Bar Holliday is a scout for Seiglein Corporation. His job is to look for likely planets for humans to live on. He finds a planet but there is a large spaceship orbiting the planet. It is one of seven colony ships that set out hundreds of years ago looking for new worlds to establish new societies. Holliday enters the ship and finds it deserted and figures the people must be on the planet. 

He lands his ship on the planet but can find no sign of people although there are thousands of large, ugly, kangaroo-like herbivores everywhere. He returns to his ship only to find it encased in a hard, white shell. He tries to melt the shell with his gun but it stops working and then his clothing and equipment crumble away to nothing. He's stranded, nude and locked out of his ship.

He starts to feel really hungry and begins to gorge on the local plants. His hunger overwhelms him and he can only stop when he is gorged.
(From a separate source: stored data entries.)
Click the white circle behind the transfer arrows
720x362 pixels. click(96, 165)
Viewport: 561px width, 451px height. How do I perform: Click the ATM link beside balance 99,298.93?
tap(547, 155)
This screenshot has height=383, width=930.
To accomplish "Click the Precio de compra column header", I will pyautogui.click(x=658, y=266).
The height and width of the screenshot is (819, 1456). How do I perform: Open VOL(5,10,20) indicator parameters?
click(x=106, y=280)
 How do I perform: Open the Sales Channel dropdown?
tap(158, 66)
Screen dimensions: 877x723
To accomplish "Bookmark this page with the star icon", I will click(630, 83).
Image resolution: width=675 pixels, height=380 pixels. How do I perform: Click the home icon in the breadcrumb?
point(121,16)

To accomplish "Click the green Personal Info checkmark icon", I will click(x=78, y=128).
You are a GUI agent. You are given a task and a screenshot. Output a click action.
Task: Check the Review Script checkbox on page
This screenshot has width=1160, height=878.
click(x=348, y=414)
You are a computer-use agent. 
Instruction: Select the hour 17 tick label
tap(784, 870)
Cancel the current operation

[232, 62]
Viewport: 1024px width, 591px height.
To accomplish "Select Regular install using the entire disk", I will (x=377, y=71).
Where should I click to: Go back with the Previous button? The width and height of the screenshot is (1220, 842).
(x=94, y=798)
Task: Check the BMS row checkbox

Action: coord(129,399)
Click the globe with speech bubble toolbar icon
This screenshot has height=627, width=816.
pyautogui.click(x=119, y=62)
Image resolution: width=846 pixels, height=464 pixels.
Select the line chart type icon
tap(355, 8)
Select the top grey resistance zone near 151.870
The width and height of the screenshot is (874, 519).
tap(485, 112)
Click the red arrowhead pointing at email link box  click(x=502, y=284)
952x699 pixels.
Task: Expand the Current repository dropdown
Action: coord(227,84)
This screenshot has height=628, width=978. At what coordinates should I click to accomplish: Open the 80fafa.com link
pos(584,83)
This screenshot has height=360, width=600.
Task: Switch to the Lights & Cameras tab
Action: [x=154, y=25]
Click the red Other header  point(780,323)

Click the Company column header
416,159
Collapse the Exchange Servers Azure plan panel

Long story short, he changes into one of the ugly herbivores that infest the planet. 

These creatures are the human colonists, transformed into these strange beasts by a virus that was engineered by the artificial intelligence computer that operated the ship that brought them there. The computer, called Moses, was just doing what he thought was best for them. They are extremely healthy, long-lived, peaceful and self-sufficient. But because of their high reproduction rate, they have filled the planet to capacity. And because their lives are so easy and unchallenging, they are degenerating into the herd "cows" they appear to be.

Bar Holliday refuses to accept his fate and graze and screw and poop and sleep like the herd does. He has a plan, a plan to get back in his ship and warn the folks back home what the computer Moses has done to the humans in its care.

But as the poet says, "The best laid plans o' mice an' men Gang aft a-gley." And do Holliday's plans go awry! Instead of rescue, Seiglein Corporation sends destroyers that lay waste to all life on the planet. Bar Holliday has a motto though: "Noboby beats Bar Holliday." Holliday will make Seiglein pay very dearly indeed.


This was a pretty good book. Although the author's idea of an ideal race of beings is more than a little peculiar. He makes them blind and gives them hooves instead of hands and turns them into weird cows. The most exciting part of their day is taking a poop, I'm guessing.

Anyway, this is the last Jack L. Chalker book I will ever read. His ideas just don't appeal to me.